▶ YOUR TASKS:
1. According to the anti-SLAPP article, which court held fifteen years ago that California's special motion applies to state law claims in federal court?
2. For each statement, say whether it agrees with the anti-SLAPP article, and quote the words from the article that decide it. (a) The full Ninth Circuit voted to grant en banc review on Trump University's petition. (b) Kozinski argued that the anti-SLAPP statute conflicted with rule 12 and rule 56 of the Federal Rules of Civil Procedure. (c) Martin says the Legislature tinkers with the statute every ten years or so.

▶ DOCUMENT EXTRACT:
+ + + +

In the underlying case (San Diego Hosp. Based Physicians v. El Centro Reg'l Med. Ctr.
, 2013 WL 3975762), a physicians group sued an El Centro hospital for alleged retaliation following the doctors' complaints about patient care practices. The hospital sought to dismiss the suit by filing an anti-SLAPP motion. But the Fourth District court of appeal ruled that plaintiffs had shown a probability of prevailing on each of the causes of action, including both protected and unprotected claims.
"This issue is definitely ripe," says Davis Wright's Burke. "Eventually, the Supreme Court is going to have to resolve this because the statute can now be gamed a little bit in the hands of a clever attorney."
State court judges aren't the only ones concerned
about the potential abuses of the anti-SLAPP statute. Fifteen years ago the Ninth Circuit held that California's special motion applies to state law claims in federal court, finding no conflict with federal court mechanisms for dealing with meritless claims under the Federal Rules of Civil Procedure. (U.S. ex rel. Newsham v. Lockheed Missiles & Space Co., Inc.
, 190 F.3d 963 (9th Cir. 1999).)
But last year in Tarla Makaeff's appeal against Trump University, Ninth Circuit Chief Judge Alex Kozinski and Judge Richard Paez fired a warning shot. In a concurrence, Kozinski argued that federal courts should no longer apply the anti-SLAPP motion in diversity cases, reasoning that it is a procedural mechanism for vindicating rights and as such creates no substantive rights.
Invoking Erie Railroad Co. v. Tompkins
(304 U.S. 64 (1938)), Kozinski argued that the anti-SLAPP statute conflicted with both rule 12 and rule 56 of the Federal Rules of Civil Procedure. He concluded that Newsham v. Lockheed
was "a big mistake" and that "[i]t's time we led the way back out of the wilderness." (Makaeff
, 715 F.3d at 275.)
Trump University's petition for en banc review lingered for months, setting off speculation that anti-SLAPP motions might utterly change forum selection considerations between state and federal courts. A plaintiff, typically preferring state court, might opt for federal court to avoid anti-SLAPP consequences. By contrast, a defendant, typically preferring to remove suits to federal court, would want to remain in state court to preserve anti-SLAPP rights.
But the majority of judges apparently had no appetite for Kozinski's argument. While anti-SLAPP practitioners waited for a ruling, the Ninth Circuit continued to issue opinions in accordance with Newsham
. (See Doe v. Gangland Productions, Inc.
, 730 F.3d 946 (9th Cir. 2013).)
Then in late November the full court voted to deny en banc review. Kozinski joined three others in the dissent, written by Circuit Judge Paul J. Watford. "Even if anti-SLAPP motions may be brought in federal court, we should stop entertaining interlocutory appeals from rulings in such motions," the minority groused, calling for the court to reexamine its "anti-SLAPP jurisprudence" and overrule Newsham
, 736 F.3d 1180, 1190.)
"Many of us who practice in this area want to know what the final word is, or if this debate is going to continue in another case," says Andrew M. White, an entertainment and media litigator with Kelley Drye & Warren in Los Angeles. "Every [defense] client would be dreaming of how to make a diversity case, to move matters out of state court."
Martin at USD hopes a solution will come from Sacramento. "The courts of appeal have repeatedly questioned meritless anti-SLAPPs," he says. "If anyone in the Legislature is listening, the courts have told them that there's a problem. Every ten years or so, the Legislature tinkers with it. Once a decade, however, is nowhere near enough."
Pamela A. MacLean is a
California Lawyer contributing writer.

+ + + +

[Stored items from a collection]
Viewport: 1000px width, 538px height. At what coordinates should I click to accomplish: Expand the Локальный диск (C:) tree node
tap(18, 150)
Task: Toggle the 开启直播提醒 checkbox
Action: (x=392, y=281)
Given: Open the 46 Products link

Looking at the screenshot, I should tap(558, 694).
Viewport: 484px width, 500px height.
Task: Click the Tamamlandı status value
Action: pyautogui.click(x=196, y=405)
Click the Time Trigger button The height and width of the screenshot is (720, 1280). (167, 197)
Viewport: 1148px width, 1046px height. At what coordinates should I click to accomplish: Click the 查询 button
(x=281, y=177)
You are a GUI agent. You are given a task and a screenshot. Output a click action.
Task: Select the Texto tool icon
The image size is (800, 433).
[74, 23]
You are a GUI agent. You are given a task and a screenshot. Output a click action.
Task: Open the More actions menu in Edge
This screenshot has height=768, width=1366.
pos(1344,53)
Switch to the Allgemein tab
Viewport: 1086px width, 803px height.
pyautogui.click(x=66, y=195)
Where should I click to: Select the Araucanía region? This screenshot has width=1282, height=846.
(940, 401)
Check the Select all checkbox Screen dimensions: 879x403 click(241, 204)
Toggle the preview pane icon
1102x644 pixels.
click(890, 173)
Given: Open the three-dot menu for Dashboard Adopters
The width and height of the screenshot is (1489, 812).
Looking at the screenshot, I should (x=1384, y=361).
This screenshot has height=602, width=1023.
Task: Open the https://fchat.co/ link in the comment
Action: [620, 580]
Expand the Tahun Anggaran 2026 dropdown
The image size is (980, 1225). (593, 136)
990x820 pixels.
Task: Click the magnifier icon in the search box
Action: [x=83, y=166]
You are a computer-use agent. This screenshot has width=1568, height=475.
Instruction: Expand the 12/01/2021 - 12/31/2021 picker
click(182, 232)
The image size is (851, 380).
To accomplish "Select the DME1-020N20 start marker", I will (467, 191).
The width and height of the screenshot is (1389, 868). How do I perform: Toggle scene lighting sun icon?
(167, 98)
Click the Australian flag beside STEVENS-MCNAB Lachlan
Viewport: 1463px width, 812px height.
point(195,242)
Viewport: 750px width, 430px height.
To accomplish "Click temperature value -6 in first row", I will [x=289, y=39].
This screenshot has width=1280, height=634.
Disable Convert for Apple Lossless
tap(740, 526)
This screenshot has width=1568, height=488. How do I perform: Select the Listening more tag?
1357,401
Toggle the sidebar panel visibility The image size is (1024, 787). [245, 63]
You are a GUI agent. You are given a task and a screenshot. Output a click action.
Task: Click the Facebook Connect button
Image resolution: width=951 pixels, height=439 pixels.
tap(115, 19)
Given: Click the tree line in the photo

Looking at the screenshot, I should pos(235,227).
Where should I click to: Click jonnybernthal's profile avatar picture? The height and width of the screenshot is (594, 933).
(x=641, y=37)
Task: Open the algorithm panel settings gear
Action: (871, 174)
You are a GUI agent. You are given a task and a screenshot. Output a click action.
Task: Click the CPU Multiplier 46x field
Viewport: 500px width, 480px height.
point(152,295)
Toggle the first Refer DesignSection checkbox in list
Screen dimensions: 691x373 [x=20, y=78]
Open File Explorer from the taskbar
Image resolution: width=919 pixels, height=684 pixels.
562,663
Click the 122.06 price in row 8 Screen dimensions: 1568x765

+ + + +

▶ OUTPUTS IN ORDER:
1. The Ninth Circuit.

2.
(a) No: "Then in late November the full court voted to deny en banc review."
(b) Yes: "Kozinski argued that the anti-SLAPP statute conflicted with both rule 12 and rule 56 of the Federal Rules of Civil Procedure."
(c) Yes: "Every ten years or so, the Legislature tinkers with it."